Dataset excerpts section start

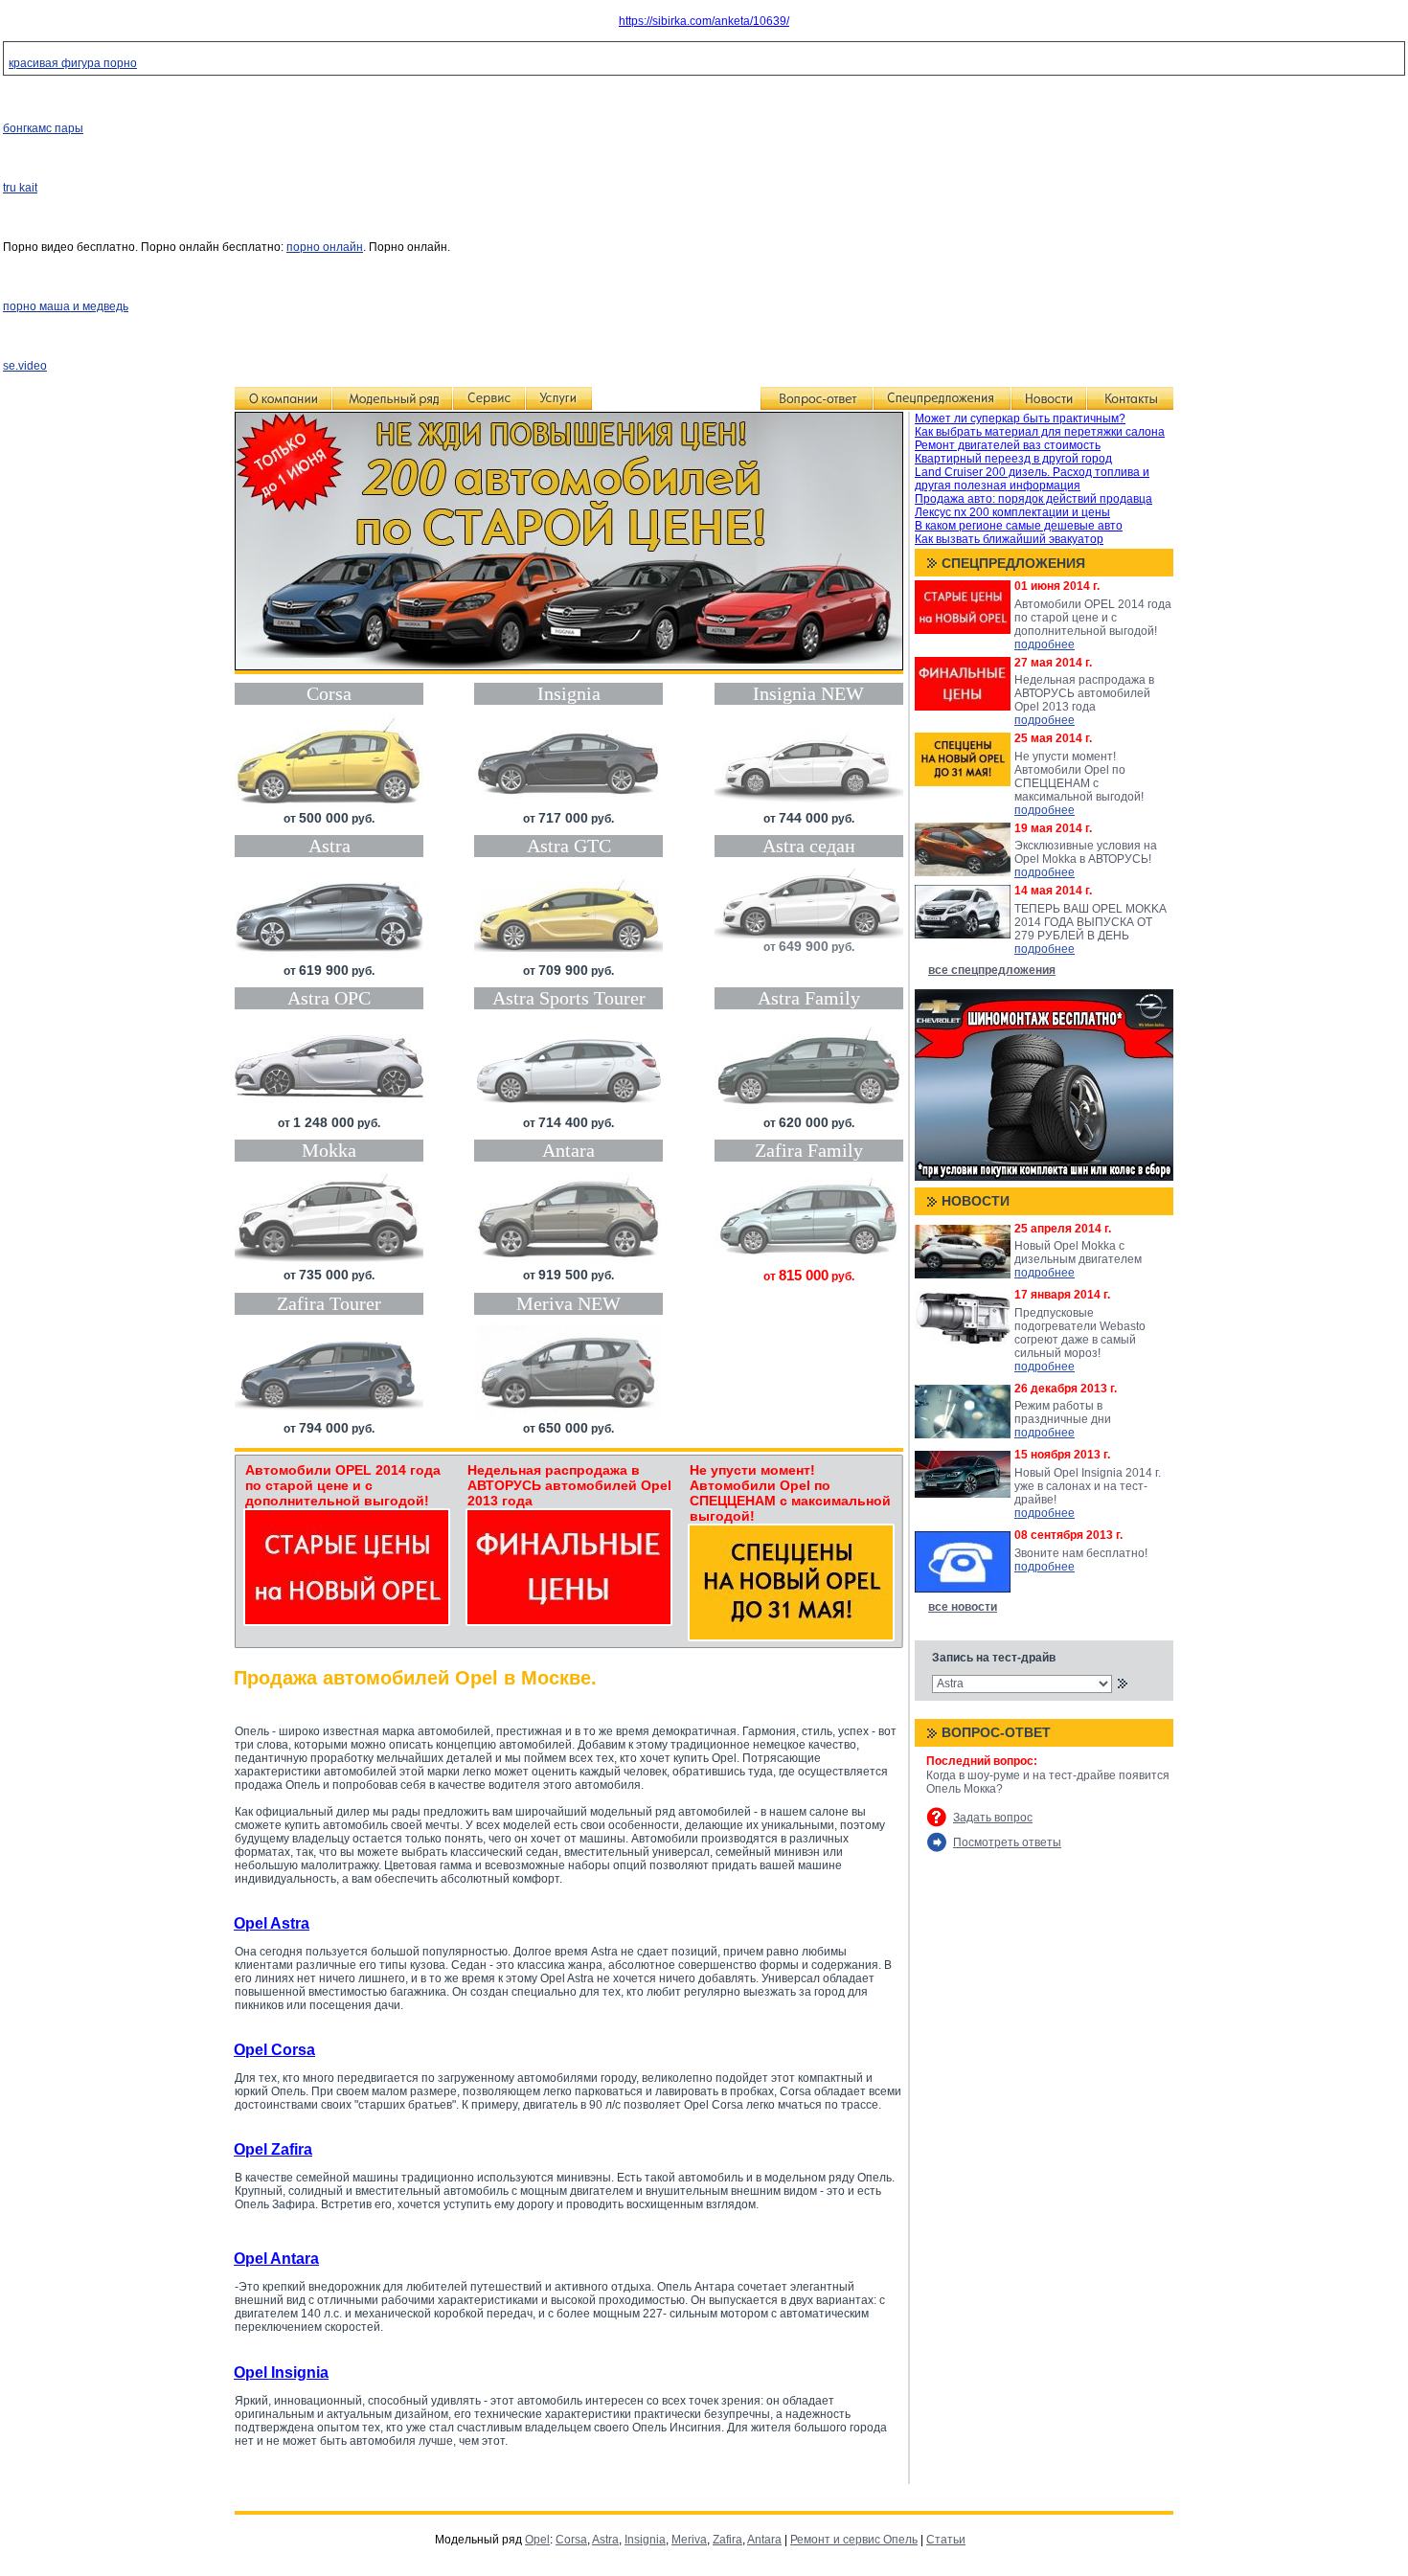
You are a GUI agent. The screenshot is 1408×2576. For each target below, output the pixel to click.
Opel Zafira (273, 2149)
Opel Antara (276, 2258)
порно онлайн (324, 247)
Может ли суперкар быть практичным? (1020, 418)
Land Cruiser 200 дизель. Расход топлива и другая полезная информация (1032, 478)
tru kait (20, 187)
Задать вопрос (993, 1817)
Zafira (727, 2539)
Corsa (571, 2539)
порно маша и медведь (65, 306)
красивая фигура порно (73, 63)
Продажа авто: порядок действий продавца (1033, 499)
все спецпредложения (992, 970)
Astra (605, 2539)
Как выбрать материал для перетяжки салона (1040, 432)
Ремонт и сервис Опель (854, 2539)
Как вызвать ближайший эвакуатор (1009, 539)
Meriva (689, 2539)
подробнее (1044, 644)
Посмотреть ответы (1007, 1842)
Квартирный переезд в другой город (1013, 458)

Dataset excerpts section end

Copy the data verbatim, skipping any image it holds.

You are a GUI agent. The screenshot is 1408×2576. For each target below, output the pixel to click.
Opel Zafira (273, 2149)
Opel Antara (276, 2258)
порно онлайн (324, 247)
Может ли суперкар быть практичным? (1020, 418)
Land Cruiser 200 дизель. Расход топлива и другая полезная информация (1032, 478)
tru kait (20, 187)
Задать вопрос (993, 1817)
Zafira (727, 2539)
Corsa (571, 2539)
порно маша и медведь (65, 306)
красивая фигура порно (73, 63)
Продажа авто: порядок действий продавца (1033, 499)
все спецпредложения (992, 970)
Astra (605, 2539)
Как выбрать материал для перетяжки салона (1040, 432)
Ремонт и сервис Опель (854, 2539)
Как вызвать ближайший эвакуатор (1009, 539)
Meriva (689, 2539)
подробнее (1044, 644)
Посмотреть ответы (1007, 1842)
Квартирный переезд в другой город (1013, 458)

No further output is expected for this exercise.